■ Problem details ■
Reproduce the records that follow exactly as they appear.
Material for the task: Begin
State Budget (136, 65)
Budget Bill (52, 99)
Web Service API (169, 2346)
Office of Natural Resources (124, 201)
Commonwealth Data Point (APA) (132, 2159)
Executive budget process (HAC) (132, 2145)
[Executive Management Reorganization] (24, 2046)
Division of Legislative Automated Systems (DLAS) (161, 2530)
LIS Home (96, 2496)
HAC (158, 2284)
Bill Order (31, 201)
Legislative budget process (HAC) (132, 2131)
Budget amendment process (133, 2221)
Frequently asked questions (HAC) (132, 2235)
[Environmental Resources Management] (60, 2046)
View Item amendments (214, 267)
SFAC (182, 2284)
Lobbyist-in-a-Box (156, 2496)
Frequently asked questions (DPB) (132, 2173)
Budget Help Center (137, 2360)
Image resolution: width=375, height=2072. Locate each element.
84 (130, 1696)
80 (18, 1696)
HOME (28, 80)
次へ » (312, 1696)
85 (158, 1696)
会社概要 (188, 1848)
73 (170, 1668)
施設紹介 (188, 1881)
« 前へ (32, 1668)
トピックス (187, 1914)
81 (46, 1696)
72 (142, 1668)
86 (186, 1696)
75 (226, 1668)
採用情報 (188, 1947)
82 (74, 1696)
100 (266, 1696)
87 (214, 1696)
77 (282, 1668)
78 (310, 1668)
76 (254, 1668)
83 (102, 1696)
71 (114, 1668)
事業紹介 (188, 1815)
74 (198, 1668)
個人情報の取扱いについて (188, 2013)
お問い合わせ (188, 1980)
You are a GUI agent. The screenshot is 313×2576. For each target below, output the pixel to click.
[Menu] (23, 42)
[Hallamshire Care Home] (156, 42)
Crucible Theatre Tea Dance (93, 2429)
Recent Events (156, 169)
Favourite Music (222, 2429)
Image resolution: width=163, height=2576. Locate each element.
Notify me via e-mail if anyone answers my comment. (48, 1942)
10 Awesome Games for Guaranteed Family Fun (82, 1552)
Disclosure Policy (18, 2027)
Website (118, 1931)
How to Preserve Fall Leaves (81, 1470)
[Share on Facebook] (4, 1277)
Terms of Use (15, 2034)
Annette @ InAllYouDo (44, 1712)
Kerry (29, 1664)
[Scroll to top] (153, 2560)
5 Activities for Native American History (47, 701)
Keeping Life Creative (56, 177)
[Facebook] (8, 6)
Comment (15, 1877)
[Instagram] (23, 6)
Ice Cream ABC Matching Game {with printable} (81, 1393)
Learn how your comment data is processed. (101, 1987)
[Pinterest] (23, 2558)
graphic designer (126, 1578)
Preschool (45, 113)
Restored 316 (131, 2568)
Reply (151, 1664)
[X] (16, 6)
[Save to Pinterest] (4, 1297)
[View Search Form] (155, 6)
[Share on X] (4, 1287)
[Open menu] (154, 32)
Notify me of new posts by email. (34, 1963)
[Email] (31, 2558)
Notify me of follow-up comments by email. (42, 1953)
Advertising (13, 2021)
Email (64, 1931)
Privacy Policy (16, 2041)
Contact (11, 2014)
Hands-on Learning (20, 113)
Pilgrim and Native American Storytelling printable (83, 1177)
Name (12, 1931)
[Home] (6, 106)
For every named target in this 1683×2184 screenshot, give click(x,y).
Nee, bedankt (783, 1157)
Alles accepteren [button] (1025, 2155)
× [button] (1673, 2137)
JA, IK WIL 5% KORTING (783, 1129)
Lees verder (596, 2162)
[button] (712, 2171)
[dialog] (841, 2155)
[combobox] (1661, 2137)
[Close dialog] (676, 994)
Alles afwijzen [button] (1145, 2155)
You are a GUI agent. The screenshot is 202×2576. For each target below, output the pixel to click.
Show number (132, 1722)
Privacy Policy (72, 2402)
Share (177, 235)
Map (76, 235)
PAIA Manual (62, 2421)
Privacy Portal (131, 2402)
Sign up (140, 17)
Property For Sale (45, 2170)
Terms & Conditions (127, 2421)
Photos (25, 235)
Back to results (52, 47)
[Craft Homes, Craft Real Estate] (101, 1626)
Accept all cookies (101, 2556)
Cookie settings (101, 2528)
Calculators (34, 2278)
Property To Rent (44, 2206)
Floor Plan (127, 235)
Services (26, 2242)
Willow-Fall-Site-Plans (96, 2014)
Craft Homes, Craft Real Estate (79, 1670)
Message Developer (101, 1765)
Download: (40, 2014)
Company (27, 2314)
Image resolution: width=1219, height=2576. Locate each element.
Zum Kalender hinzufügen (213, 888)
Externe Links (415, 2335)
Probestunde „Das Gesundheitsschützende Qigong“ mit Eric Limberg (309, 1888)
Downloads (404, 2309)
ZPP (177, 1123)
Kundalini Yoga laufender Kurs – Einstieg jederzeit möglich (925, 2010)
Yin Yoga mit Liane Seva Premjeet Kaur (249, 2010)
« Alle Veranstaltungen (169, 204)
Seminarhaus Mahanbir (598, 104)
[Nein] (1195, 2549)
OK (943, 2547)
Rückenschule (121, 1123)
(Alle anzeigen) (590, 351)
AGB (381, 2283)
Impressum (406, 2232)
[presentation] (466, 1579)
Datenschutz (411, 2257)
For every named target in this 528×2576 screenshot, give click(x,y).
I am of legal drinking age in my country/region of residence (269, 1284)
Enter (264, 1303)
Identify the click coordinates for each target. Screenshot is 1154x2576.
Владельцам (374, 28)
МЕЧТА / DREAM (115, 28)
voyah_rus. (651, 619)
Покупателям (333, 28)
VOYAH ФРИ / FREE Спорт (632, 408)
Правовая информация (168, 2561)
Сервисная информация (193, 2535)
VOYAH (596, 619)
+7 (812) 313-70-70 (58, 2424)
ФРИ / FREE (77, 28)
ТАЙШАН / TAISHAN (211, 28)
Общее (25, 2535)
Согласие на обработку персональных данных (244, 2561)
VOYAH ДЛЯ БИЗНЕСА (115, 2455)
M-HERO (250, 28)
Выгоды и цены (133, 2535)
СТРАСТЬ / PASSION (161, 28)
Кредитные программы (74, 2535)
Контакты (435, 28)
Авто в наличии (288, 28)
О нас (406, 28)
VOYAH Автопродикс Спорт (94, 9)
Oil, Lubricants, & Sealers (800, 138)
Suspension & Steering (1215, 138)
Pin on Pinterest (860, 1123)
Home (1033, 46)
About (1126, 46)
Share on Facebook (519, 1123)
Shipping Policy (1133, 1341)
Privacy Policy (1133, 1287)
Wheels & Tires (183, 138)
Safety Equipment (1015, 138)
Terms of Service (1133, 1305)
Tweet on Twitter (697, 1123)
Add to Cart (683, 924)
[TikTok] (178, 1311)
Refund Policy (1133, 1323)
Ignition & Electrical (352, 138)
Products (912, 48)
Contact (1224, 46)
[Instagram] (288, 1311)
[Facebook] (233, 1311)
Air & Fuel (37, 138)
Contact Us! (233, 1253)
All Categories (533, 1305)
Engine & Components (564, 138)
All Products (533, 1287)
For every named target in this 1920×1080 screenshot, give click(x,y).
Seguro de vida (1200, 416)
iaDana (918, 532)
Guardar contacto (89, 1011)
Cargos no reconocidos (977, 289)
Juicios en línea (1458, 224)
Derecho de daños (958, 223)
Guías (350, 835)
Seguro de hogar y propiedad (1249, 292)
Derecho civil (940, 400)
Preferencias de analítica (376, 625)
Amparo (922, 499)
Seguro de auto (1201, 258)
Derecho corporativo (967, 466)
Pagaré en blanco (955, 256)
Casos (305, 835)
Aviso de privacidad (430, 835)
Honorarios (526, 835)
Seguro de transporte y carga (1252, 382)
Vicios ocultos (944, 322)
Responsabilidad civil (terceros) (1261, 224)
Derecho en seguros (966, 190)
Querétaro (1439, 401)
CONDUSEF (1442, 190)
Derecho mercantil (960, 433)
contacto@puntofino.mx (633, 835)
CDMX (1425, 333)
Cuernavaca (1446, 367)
Material for the task: End
■ Written response ■
State Budget (136, 65)
Budget Bill (52, 99)
Web Service API (169, 2346)
Office of Natural Resources (124, 201)
Commonwealth Data Point (APA) (132, 2159)
Executive budget process (HAC) (132, 2145)
[Executive Management Reorganization] (24, 2046)
Division of Legislative Automated Systems (DLAS) (161, 2530)
LIS Home (96, 2496)
HAC (158, 2284)
Bill Order (31, 201)
Legislative budget process (HAC) (132, 2131)
Budget amendment process (133, 2221)
Frequently asked questions (HAC) (132, 2235)
[Environmental Resources Management] (60, 2046)
View Item amendments (214, 267)
SFAC (182, 2284)
Lobbyist-in-a-Box (156, 2496)
Frequently asked questions (DPB) (132, 2173)
Budget Help Center (137, 2360)
Image resolution: width=375, height=2072. Locate each element.
84 (130, 1696)
80 (18, 1696)
HOME (28, 80)
次へ » (312, 1696)
85 (158, 1696)
会社概要 (188, 1848)
73 (170, 1668)
施設紹介 (188, 1881)
« 前へ (32, 1668)
トピックス (187, 1914)
81 (46, 1696)
72 (142, 1668)
86 (186, 1696)
75 (226, 1668)
採用情報 (188, 1947)
82 (74, 1696)
100 (266, 1696)
87 (214, 1696)
77 (282, 1668)
78 (310, 1668)
76 (254, 1668)
83 (102, 1696)
71 (114, 1668)
事業紹介 (188, 1815)
74 (198, 1668)
個人情報の取扱いについて (188, 2013)
お問い合わせ (188, 1980)
You are a GUI agent. The screenshot is 313×2576. For each target below, output the pixel to click.
[Menu] (23, 42)
[Hallamshire Care Home] (156, 42)
Crucible Theatre Tea Dance (93, 2429)
Recent Events (156, 169)
Favourite Music (222, 2429)
Image resolution: width=163, height=2576. Locate each element.
Notify me via e-mail if anyone answers my comment. (48, 1942)
10 Awesome Games for Guaranteed Family Fun (82, 1552)
Disclosure Policy (18, 2027)
Website (118, 1931)
How to Preserve Fall Leaves (81, 1470)
[Share on Facebook] (4, 1277)
Terms of Use (15, 2034)
Annette @ InAllYouDo (44, 1712)
Kerry (29, 1664)
[Scroll to top] (153, 2560)
5 Activities for Native American History (47, 701)
Keeping Life Creative (56, 177)
[Facebook] (8, 6)
Comment (15, 1877)
[Instagram] (23, 6)
Ice Cream ABC Matching Game {with printable} (81, 1393)
Learn how your comment data is processed. (101, 1987)
[Pinterest] (23, 2558)
graphic designer (126, 1578)
Preschool (45, 113)
Restored 316 (131, 2568)
Reply (151, 1664)
[X] (16, 6)
[Save to Pinterest] (4, 1297)
[View Search Form] (155, 6)
[Share on X] (4, 1287)
[Open menu] (154, 32)
Notify me of new posts by email. (34, 1963)
[Email] (31, 2558)
Notify me of follow-up comments by email. (42, 1953)
Advertising (13, 2021)
Email (64, 1931)
Privacy Policy (16, 2041)
Contact (11, 2014)
Hands-on Learning (20, 113)
Pilgrim and Native American Storytelling printable (83, 1177)
Name (12, 1931)
[Home] (6, 106)
For every named target in this 1683×2184 screenshot, give click(x,y).
Nee, bedankt (783, 1157)
Alles accepteren [button] (1025, 2155)
× [button] (1673, 2137)
JA, IK WIL 5% KORTING (783, 1129)
Lees verder (596, 2162)
[button] (712, 2171)
[dialog] (841, 2155)
[combobox] (1661, 2137)
[Close dialog] (676, 994)
Alles afwijzen [button] (1145, 2155)
You are a GUI agent. The screenshot is 202×2576. For each target below, output the pixel to click.
Show number (132, 1722)
Privacy Policy (72, 2402)
Share (177, 235)
Map (76, 235)
PAIA Manual (62, 2421)
Privacy Portal (131, 2402)
Sign up (140, 17)
Property For Sale (45, 2170)
Terms & Conditions (127, 2421)
Photos (25, 235)
Back to results (52, 47)
[Craft Homes, Craft Real Estate] (101, 1626)
Accept all cookies (101, 2556)
Cookie settings (101, 2528)
Calculators (34, 2278)
Property To Rent (44, 2206)
Floor Plan (127, 235)
Services (26, 2242)
Willow-Fall-Site-Plans (96, 2014)
Craft Homes, Craft Real Estate (79, 1670)
Message Developer (101, 1765)
Download: (40, 2014)
Company (27, 2314)
Image resolution: width=1219, height=2576. Locate each element.
Zum Kalender hinzufügen (213, 888)
Externe Links (415, 2335)
Probestunde „Das Gesundheitsschützende Qigong“ mit Eric Limberg (309, 1888)
Downloads (404, 2309)
ZPP (177, 1123)
Kundalini Yoga laufender Kurs – Einstieg jederzeit möglich (925, 2010)
Yin Yoga mit Liane Seva Premjeet Kaur (249, 2010)
« Alle Veranstaltungen (169, 204)
Seminarhaus Mahanbir (598, 104)
[Nein] (1195, 2549)
OK (943, 2547)
Rückenschule (121, 1123)
(Alle anzeigen) (590, 351)
AGB (381, 2283)
Impressum (406, 2232)
[presentation] (466, 1579)
Datenschutz (411, 2257)
For every named target in this 528×2576 screenshot, give click(x,y).
I am of legal drinking age in my country/region of residence (269, 1284)
Enter (264, 1303)
Identify the click coordinates for each target. Screenshot is 1154x2576.
Владельцам (374, 28)
МЕЧТА / DREAM (115, 28)
voyah_rus. (651, 619)
Покупателям (333, 28)
VOYAH ФРИ / FREE Спорт (632, 408)
Правовая информация (168, 2561)
Сервисная информация (193, 2535)
VOYAH (596, 619)
+7 (812) 313-70-70 (58, 2424)
ФРИ / FREE (77, 28)
ТАЙШАН / TAISHAN (211, 28)
Общее (25, 2535)
Согласие на обработку персональных данных (244, 2561)
VOYAH ДЛЯ БИЗНЕСА (115, 2455)
M-HERO (250, 28)
Выгоды и цены (133, 2535)
СТРАСТЬ / PASSION (161, 28)
Кредитные программы (74, 2535)
Контакты (435, 28)
Авто в наличии (288, 28)
О нас (406, 28)
VOYAH Автопродикс Спорт (94, 9)
Oil, Lubricants, & Sealers (800, 138)
Suspension & Steering (1215, 138)
Pin on Pinterest (860, 1123)
Home (1033, 46)
About (1126, 46)
Share on Facebook (519, 1123)
Shipping Policy (1133, 1341)
Privacy Policy (1133, 1287)
Wheels & Tires (183, 138)
Safety Equipment (1015, 138)
Terms of Service (1133, 1305)
Tweet on Twitter (697, 1123)
Add to Cart (683, 924)
[TikTok] (178, 1311)
Refund Policy (1133, 1323)
Ignition & Electrical (352, 138)
Products (912, 48)
Contact (1224, 46)
[Instagram] (288, 1311)
[Facebook] (233, 1311)
Air & Fuel (37, 138)
Contact Us! (233, 1253)
All Categories (533, 1305)
Engine & Components (564, 138)
All Products (533, 1287)
For every named target in this 1920×1080 screenshot, give click(x,y).
Seguro de vida (1200, 416)
iaDana (918, 532)
Guardar contacto (89, 1011)
Cargos no reconocidos (977, 289)
Juicios en línea (1458, 224)
Derecho de daños (958, 223)
Guías (350, 835)
Seguro de hogar y propiedad (1249, 292)
Derecho civil (940, 400)
Preferencias de analítica (376, 625)
Amparo (922, 499)
Seguro de auto (1201, 258)
Derecho corporativo (967, 466)
Pagaré en blanco (955, 256)
Casos (305, 835)
Aviso de privacidad (430, 835)
Honorarios (526, 835)
Seguro de transporte y carga (1252, 382)
Vicios ocultos (944, 322)
Responsabilidad civil (terceros) (1261, 224)
Derecho en seguros (966, 190)
Querétaro (1439, 401)
CONDUSEF (1442, 190)
Derecho mercantil (960, 433)
contacto@puntofino.mx (633, 835)
CDMX (1425, 333)
Cuernavaca (1446, 367)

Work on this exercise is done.